#### DOCUMENT
Reviewing the Pixel 4a 5G

I bought the Pixel 4A 5g, as my older Moto G5S Plus was on its end points. The phone stuttered with day-today tasks and was 4 years late on the latest software.

Credits: Google

Personally speaking, there are 5 things in a phone that stand out for me (in no particular order): the camera, the screen, the overall experience and the battery. Google nails all these pillars not towards the left nor towards the right, in the middle, at the safe point. This phrase itself is a great metaphor for this device, it is a great safe, no-bet smartphone with nothing that requires you to do a lot of fiddling with or blows you out of the water, but rather, emphasizes on ease of use, functionality and subtle features that make you go “Huh, that’s really smart! It’s good they thought about that.”

Let’s start with the best the phone has to offer: The Camera.

The camera is awesome. Photos are stellar, well lit and focus is on point. In fact, it is even comparable to higher level cameras such as those of the iPhone 12 series, the Samsung S21 and Note20 and the OnePlus 9 series, and dare I say, it even outperforms a lot of them, whilst costing less than half the price of most. The phone also sports a wide-angle lens which adds more perspective to shots in certain situations. Google’s Night Sight is also fabulous and Astrophotography and Portrait mode are just a bit of sprinkling on top of this already top-notch camera. Any image produced by this phone is confident in its style and if you have ever researched for the best cameras in modern smartphones, the Pixel has surely hit your screen multiple times. The photos speak for themselves:

Next stop: the Screen. Pixel 4A 5G sports a 6.2" OLED display that is crisp, vibrant and of course, being an OLED, the blacks are pitch-black. The peak maximum brightness is also wonderfully high, making me use the phone at around 70% brightness on average, and hence, using it in strong daylight is no problem. Despite being “only” 60 Hz, it does not bother me as the touch sampling rate combined with Google’s hardware-software integration makes using the phone pretty smooth and natural.
########
#### EXERCISE OBJECTIVE:
Set down the part of the phone review above, word for word, from "Personally speaking, there" up to and including "offer: The Camera.".
#### RECORD SET
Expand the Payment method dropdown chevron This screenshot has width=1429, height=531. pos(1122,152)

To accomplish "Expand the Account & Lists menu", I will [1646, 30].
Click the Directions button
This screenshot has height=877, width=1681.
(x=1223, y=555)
########
#### TASK OUTPUT:
Personally speaking, there are 5 things in a phone that stand out for me (in no particular order): the camera, the screen, the overall experience and the battery. Google nails all these pillars not towards the left nor towards the right, in the middle, at the safe point. This phrase itself is a great metaphor for this device, it is a great safe, no-bet smartphone with nothing that requires you to do a lot of fiddling with or blows you out of the water, but rather, emphasizes on ease of use, functionality and subtle features that make you go “Huh, that’s really smart! It’s good they thought about that.”

Let’s start with the best the phone has to offer: The Camera.